W: Q3:What’s it like for you when you return to our farm in Iowa?

B: It’s strange. A lot has changed. The last time I went back I drove through a small town about five miles from our family farm and noticed that the old general store is gone. And I don’t mean closed; I mean gone. The store was located in this old brick building that is now rubble. Our grandparent’s house is gone too, replaced by a green lawn of grass – which I’m still trying to process because I have so many fond memories attached to that big old farmhouse. I’m struck by other changes too. There are more large hog confinement buildings than when I moved away. The demographics of the bigger regional towns are changing, with a growing number of recent immigrants living and working at the meatpacking plants. The diversity is bringing greater breadth in restaurant options and shops, which I enjoy. And it may be a small thing, but I still enjoy those big midwestern sunsets whenever I go back.

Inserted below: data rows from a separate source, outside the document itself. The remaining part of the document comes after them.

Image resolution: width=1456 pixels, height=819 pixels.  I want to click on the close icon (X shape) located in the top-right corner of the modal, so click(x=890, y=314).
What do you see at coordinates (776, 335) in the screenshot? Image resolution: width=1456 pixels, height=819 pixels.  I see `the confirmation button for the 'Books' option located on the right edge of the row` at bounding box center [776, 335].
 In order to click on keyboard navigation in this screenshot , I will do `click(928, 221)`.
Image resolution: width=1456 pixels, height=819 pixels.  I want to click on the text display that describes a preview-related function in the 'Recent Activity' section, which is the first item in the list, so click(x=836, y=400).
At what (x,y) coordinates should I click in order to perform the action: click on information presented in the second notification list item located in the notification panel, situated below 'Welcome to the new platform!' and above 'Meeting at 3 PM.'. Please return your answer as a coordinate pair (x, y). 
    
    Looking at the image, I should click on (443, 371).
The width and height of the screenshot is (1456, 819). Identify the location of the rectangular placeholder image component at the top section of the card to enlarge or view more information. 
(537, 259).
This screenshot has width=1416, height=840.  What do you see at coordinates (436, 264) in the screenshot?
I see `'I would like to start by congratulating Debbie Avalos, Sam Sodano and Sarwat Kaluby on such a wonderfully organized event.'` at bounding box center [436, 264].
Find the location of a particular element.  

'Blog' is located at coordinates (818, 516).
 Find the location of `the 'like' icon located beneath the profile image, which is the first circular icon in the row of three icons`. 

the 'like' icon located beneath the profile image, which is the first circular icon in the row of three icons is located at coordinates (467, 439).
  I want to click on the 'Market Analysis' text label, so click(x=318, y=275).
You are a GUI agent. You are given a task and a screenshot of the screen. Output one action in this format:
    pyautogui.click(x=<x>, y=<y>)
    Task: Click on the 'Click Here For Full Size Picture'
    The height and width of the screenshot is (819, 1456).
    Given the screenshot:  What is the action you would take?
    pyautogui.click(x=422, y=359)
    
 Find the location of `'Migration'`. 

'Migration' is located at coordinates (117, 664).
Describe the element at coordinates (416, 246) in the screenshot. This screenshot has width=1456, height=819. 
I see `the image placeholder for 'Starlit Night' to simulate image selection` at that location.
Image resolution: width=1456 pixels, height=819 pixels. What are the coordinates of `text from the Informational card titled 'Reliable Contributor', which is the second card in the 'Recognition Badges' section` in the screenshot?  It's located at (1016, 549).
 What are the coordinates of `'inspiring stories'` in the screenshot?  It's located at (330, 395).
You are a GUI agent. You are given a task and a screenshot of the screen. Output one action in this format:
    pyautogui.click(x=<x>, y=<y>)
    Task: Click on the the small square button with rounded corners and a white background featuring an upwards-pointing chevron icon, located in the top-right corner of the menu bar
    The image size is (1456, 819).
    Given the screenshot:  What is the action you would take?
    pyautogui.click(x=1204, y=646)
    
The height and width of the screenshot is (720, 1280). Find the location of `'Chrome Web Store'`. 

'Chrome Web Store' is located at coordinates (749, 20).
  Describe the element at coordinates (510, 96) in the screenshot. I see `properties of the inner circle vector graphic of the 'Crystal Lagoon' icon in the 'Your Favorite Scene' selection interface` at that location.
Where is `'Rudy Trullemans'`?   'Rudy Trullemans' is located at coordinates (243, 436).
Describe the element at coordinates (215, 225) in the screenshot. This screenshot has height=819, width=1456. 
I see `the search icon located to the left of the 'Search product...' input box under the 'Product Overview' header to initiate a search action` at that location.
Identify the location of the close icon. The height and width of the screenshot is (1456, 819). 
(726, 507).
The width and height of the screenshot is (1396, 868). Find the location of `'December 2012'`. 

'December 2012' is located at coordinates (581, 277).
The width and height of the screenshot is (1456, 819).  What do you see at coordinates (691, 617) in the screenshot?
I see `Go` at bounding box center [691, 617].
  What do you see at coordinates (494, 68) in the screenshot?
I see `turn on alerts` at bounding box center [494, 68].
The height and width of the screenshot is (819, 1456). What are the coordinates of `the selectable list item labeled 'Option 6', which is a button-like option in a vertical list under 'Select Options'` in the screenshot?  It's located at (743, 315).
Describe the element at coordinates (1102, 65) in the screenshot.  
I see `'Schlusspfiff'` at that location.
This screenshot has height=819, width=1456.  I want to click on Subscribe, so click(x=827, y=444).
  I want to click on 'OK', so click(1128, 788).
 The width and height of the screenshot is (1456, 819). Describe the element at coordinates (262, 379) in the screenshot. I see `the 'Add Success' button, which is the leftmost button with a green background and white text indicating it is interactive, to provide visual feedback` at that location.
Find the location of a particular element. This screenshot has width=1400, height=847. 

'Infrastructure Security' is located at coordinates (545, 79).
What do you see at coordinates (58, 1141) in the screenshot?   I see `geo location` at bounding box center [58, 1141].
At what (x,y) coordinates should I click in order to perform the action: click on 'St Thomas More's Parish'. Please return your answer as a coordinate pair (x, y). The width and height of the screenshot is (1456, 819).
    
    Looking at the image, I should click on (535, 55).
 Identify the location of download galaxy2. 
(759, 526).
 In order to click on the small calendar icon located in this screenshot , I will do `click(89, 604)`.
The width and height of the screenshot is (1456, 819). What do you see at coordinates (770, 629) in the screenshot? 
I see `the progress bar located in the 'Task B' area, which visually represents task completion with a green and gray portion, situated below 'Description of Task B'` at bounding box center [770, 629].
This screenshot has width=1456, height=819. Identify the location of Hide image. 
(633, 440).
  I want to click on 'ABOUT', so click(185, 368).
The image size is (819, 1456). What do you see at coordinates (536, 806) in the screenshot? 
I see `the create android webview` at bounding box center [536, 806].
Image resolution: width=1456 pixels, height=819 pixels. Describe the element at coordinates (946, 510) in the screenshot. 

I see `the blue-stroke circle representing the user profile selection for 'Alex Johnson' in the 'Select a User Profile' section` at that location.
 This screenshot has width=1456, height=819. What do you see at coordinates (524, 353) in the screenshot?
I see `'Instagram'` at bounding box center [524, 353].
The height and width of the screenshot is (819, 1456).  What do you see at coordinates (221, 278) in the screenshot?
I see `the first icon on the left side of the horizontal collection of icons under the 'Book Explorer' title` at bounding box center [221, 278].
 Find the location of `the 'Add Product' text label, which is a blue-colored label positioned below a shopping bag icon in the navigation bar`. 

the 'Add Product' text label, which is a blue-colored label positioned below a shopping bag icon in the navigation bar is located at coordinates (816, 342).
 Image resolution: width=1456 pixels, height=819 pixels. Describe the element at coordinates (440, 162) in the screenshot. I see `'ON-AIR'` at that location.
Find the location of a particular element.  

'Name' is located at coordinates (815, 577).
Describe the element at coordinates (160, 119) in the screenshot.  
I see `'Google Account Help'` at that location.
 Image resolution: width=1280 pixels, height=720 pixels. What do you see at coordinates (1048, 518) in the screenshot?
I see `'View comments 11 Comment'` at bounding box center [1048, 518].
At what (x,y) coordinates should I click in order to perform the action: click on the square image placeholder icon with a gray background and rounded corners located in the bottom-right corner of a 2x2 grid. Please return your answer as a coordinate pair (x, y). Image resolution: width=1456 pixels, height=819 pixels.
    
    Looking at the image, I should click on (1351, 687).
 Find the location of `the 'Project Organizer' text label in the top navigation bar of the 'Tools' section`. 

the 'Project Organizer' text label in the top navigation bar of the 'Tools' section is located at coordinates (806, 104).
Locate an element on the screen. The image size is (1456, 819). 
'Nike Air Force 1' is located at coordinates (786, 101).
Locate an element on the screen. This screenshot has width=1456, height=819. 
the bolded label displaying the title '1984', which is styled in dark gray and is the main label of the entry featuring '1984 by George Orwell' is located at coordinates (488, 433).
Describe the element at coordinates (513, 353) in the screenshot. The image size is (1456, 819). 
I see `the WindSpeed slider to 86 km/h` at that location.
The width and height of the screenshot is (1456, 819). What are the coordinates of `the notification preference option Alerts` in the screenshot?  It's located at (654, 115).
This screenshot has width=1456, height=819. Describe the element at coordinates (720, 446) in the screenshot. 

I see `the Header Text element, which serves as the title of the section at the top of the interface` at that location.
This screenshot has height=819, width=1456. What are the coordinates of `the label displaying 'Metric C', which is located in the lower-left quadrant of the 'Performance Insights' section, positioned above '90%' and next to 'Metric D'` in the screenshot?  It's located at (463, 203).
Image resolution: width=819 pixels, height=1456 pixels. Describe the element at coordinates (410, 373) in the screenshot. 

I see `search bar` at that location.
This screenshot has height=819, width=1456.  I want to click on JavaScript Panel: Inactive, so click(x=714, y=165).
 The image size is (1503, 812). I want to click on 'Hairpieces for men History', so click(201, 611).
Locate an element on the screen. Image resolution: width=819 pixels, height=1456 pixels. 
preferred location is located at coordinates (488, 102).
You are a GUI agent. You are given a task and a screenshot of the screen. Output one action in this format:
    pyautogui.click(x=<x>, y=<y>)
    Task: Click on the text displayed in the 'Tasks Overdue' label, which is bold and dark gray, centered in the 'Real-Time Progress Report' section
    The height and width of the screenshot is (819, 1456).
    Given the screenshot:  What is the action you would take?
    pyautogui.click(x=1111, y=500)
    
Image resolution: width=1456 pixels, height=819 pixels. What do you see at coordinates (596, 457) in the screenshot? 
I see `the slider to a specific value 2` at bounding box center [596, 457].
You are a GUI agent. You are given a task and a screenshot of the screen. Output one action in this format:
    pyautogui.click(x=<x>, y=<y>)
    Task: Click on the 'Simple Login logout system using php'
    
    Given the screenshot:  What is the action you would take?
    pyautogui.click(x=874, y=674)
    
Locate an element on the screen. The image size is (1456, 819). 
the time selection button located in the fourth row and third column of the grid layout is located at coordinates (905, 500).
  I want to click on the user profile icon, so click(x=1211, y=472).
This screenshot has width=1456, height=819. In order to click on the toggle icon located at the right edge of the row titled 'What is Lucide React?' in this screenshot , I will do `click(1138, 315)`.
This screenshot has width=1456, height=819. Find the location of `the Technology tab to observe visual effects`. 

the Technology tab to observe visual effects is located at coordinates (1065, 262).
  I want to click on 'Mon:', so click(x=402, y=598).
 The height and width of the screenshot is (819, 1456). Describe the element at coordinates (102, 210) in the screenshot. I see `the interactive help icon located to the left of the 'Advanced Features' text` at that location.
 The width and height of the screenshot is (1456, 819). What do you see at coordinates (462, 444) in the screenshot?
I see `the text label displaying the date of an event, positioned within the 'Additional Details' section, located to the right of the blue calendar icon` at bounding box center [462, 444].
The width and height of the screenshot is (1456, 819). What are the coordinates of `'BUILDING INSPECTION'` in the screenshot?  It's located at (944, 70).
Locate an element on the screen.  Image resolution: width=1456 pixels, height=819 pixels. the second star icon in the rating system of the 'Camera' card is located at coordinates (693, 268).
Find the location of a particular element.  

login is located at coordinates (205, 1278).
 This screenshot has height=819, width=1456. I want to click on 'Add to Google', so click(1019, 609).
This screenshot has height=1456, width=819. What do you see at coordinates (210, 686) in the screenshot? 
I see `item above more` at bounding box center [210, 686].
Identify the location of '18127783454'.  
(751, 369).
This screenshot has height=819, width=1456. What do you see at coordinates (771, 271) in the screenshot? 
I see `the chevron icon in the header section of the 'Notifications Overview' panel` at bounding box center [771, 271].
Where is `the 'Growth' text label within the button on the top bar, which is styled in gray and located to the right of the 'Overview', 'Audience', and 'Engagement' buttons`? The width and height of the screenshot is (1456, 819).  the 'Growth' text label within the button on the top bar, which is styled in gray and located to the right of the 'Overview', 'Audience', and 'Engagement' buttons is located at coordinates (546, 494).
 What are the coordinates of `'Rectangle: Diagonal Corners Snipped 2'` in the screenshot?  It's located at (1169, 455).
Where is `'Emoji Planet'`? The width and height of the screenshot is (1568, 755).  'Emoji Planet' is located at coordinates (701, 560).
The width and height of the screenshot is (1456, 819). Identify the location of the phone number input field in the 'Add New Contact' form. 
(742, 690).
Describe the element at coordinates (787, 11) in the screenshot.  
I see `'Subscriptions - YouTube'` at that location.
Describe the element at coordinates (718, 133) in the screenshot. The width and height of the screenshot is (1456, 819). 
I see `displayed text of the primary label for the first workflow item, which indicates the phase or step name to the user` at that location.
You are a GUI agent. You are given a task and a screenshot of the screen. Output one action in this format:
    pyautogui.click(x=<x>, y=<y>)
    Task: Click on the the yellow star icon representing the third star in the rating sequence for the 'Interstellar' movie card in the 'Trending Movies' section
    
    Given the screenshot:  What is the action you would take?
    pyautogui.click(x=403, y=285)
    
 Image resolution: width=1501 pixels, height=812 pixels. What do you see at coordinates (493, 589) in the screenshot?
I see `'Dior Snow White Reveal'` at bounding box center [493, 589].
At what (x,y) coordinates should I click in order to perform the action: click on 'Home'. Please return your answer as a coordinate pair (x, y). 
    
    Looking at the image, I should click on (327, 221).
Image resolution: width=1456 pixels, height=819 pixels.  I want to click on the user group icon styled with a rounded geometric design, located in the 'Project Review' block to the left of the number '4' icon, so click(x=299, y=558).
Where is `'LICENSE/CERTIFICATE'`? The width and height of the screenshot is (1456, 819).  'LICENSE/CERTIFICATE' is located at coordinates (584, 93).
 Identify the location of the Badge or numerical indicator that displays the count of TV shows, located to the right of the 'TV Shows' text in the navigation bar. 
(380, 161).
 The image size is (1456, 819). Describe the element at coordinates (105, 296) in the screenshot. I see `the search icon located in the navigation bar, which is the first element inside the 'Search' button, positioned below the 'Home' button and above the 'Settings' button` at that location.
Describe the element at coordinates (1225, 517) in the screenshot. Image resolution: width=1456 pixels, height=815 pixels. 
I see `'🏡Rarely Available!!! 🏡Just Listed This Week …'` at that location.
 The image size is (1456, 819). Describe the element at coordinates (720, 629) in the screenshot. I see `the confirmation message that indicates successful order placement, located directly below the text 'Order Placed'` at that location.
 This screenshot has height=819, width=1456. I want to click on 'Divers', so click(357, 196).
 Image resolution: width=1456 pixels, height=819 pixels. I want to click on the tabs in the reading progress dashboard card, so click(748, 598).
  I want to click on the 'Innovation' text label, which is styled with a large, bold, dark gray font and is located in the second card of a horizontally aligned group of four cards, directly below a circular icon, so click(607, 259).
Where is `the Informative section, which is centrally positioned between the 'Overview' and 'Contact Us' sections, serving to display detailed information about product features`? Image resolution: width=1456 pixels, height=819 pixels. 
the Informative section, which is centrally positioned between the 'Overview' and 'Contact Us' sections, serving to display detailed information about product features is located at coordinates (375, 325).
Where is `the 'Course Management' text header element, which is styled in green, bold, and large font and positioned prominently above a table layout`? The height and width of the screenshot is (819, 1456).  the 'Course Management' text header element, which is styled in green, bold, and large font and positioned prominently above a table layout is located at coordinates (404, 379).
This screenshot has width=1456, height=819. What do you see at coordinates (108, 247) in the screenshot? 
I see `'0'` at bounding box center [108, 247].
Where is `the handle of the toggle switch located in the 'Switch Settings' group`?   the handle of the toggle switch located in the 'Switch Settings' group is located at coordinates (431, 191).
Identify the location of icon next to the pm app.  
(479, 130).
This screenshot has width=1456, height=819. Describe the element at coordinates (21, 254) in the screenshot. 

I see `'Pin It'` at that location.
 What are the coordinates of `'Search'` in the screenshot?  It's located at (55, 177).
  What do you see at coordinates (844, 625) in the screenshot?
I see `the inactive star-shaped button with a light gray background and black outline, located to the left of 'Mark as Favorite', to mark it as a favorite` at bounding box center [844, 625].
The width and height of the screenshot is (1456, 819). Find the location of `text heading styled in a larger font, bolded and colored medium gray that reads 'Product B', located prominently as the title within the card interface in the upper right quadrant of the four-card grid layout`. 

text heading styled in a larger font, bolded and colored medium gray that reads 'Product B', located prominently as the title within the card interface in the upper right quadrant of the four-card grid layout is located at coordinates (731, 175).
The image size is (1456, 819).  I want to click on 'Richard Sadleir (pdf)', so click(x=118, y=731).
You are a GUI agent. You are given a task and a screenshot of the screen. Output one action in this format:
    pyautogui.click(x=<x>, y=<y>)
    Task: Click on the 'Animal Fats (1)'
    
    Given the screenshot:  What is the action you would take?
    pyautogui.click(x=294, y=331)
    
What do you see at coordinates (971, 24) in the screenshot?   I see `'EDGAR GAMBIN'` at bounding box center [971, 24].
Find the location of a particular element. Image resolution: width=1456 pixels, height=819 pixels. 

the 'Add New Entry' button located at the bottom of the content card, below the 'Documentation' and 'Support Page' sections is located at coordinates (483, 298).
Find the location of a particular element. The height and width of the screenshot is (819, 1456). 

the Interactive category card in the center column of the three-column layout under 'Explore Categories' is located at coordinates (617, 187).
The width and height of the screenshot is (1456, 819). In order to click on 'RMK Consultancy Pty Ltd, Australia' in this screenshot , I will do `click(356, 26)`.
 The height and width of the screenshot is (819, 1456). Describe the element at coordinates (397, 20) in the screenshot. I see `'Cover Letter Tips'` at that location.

W: Q4: You’ve spoken about how academia has impacted your view of your rural upbringing. I’m interested in how the reverse is also true? How did your rural upbringing influence your decision to pursue your phd? How did it influence what you explicitly chose to study?

B: I talked a bit about this in my post on my life one year post-dissertation. As I mentioned there, I think when I first went to college I was interested in learning about topics that seemed exotic to me. But during grad school, I became more interested in issues closer to home, and have done quite a bit of research, for example, on midwestern regional artists. But as I already mentioned, I’m a bit stubborn. I have this mission to prove to the world that rural midwesterners are not all backwards hicks. So a lot of my work on midwestern art focused on leftist activist artists.

W: Q5:What are the biggest stereotypes about growing up rural that stand out to you?

B: People outside the midwest ask some pretty funny questions when I tell them I’m from Iowa. On the east coast, it’s seems like people usually assumed that everyone in Iowa lives on a farm (nope!). And the farm they imagine too when they say this – it’s always one of those farms you see on a commercial infused with a warm glow, always with a big barn and jersey milking cows (again, nope!). Another funny thing that happens sometimes is that people think I’ll know their other friend from Iowa, as though the entire state is actually just this tiny town of 200 people. Though I admit, sometimes I have known their friends (or we can find some kind of connection through five degrees of separation). I could go on about the assumptions about rural politics, but I’ll leave that for a future post.